Zamora J, Millán J R, Murciano A
Departamento de Biomatemática, Universidad Complutense de Madrid, Spain.
Biol Cybern. 1998 Mar;78(3):197-205. doi: 10.1007/s004220050426.
Optimization of performance in collective systems often requires altruism.
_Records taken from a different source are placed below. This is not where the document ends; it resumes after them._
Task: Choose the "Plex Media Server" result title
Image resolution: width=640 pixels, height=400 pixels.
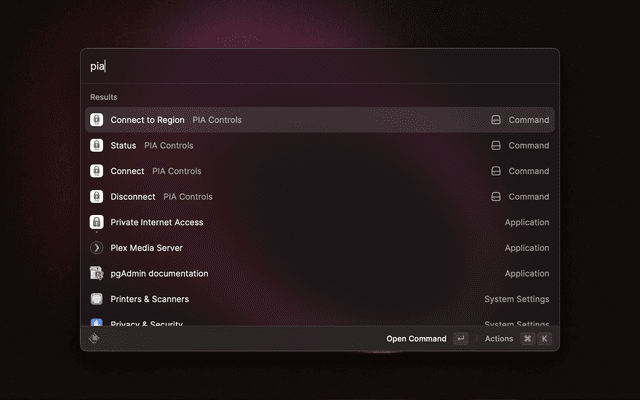Action: point(146,248)
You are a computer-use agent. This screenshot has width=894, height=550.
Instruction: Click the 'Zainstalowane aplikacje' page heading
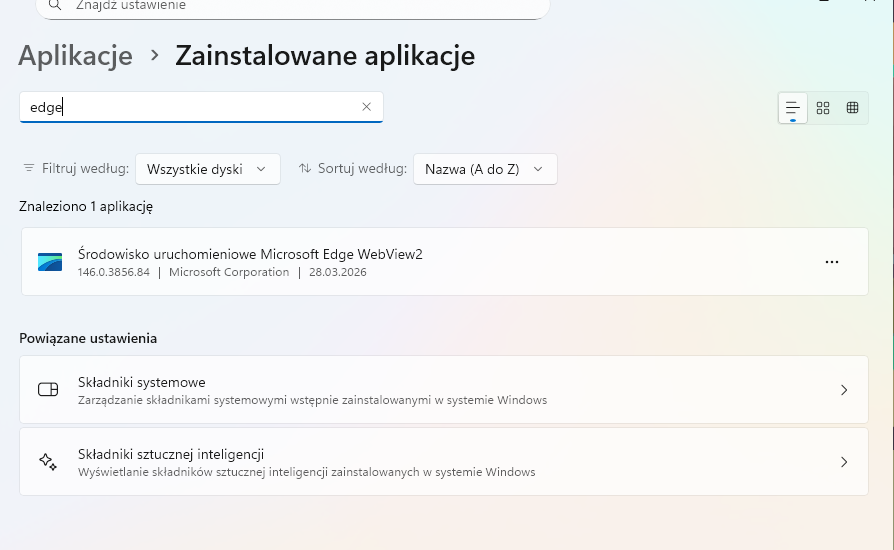click(x=325, y=56)
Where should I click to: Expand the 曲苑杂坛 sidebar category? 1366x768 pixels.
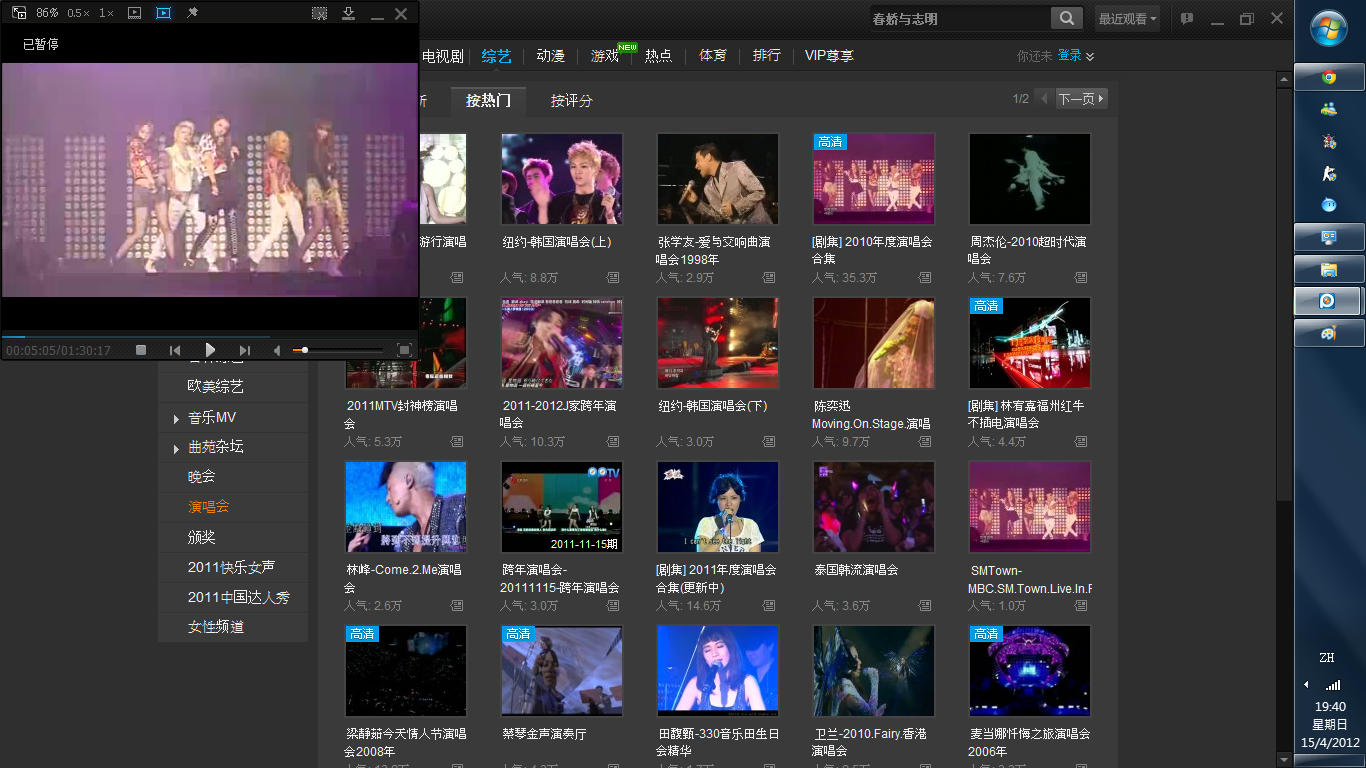pyautogui.click(x=177, y=449)
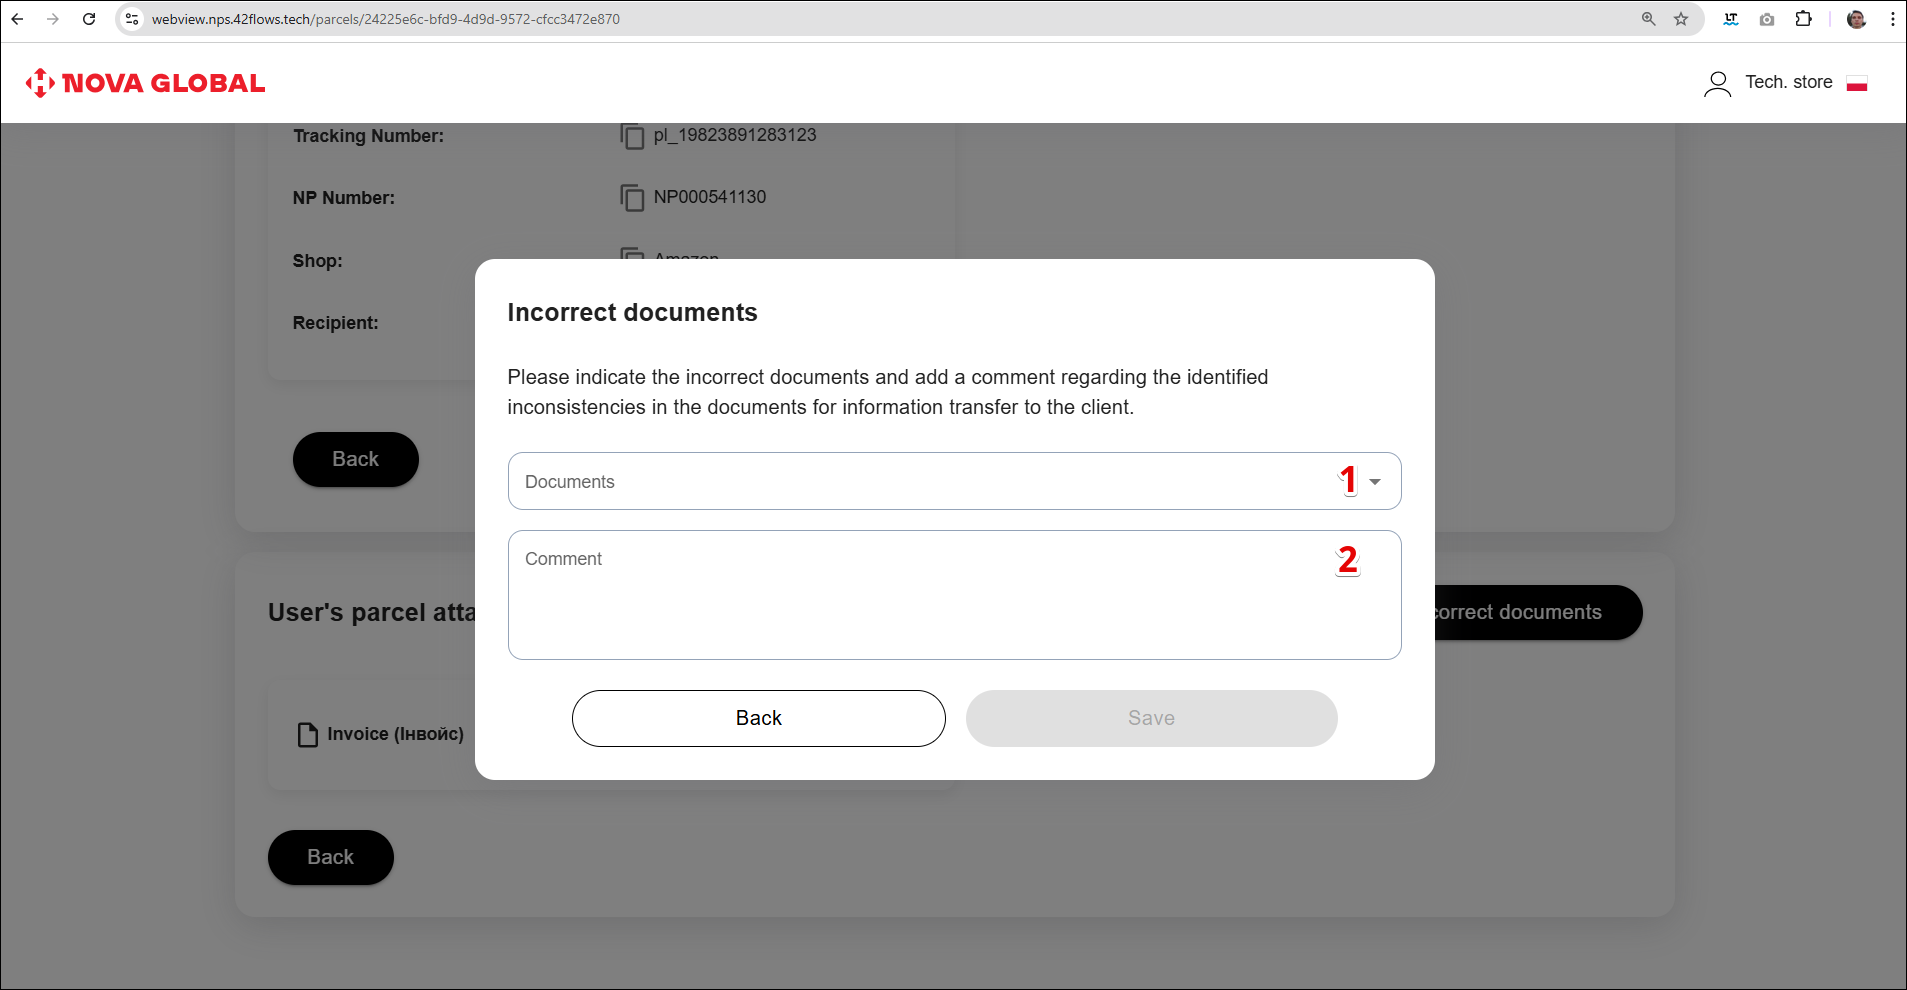Open Chrome three-dot menu

pos(1892,19)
The emergence and stabilization of altruistic behaviors are difficult to achieve because the agents incur a cost when behaving altruistically. In this paper, we propose a biologically inspired strategy to learn stable altruistic behaviors in artificial multi-agent systems, namely reciprocal altruism. This strategy in conjunction with learning capabilities make altruistic agents cooperate only between themselves, thus preventing their exploitation by selfish agents, if future benefits are greater than the current cost of altruistic acts. Our multi-agent system is made up of agents with a behavior-based architecture. Agents learn the most suitable cooperative strategy for different environments by means of a reinforcement learning algorithm. Each agent receives a reinforcement signal that only measures its individual performance. Simulation results show how the multi-agent system learns stable altruistic behaviors, so achieving optimal (or near-to-optimal) performances in unknown and changing environments.
集体系统中性能的优化通常需要利他主义。利他行为的出现和稳定很难实现,因为个体在表现出利他行为时会付出代价。在本文中,我们提出了一种受生物启发的策略,用于在人工多智能体系统中学习稳定的利他行为,即互惠利他主义。这种策略与学习能力相结合,使得利他智能体仅在彼此之间进行合作,从而在未来收益大于当前利他行为成本的情况下,防止被自私智能体利用。我们的多智能体系统由具有基于行为架构的智能体组成。智能体通过强化学习算法学习适合不同环境的最佳合作策略。每个智能体接收一个仅衡量其个体性能的强化信号。仿真结果表明了多智能体系统如何学习稳定的利他行为,从而在未知和不断变化的环境中实现最优(或接近最优)性能。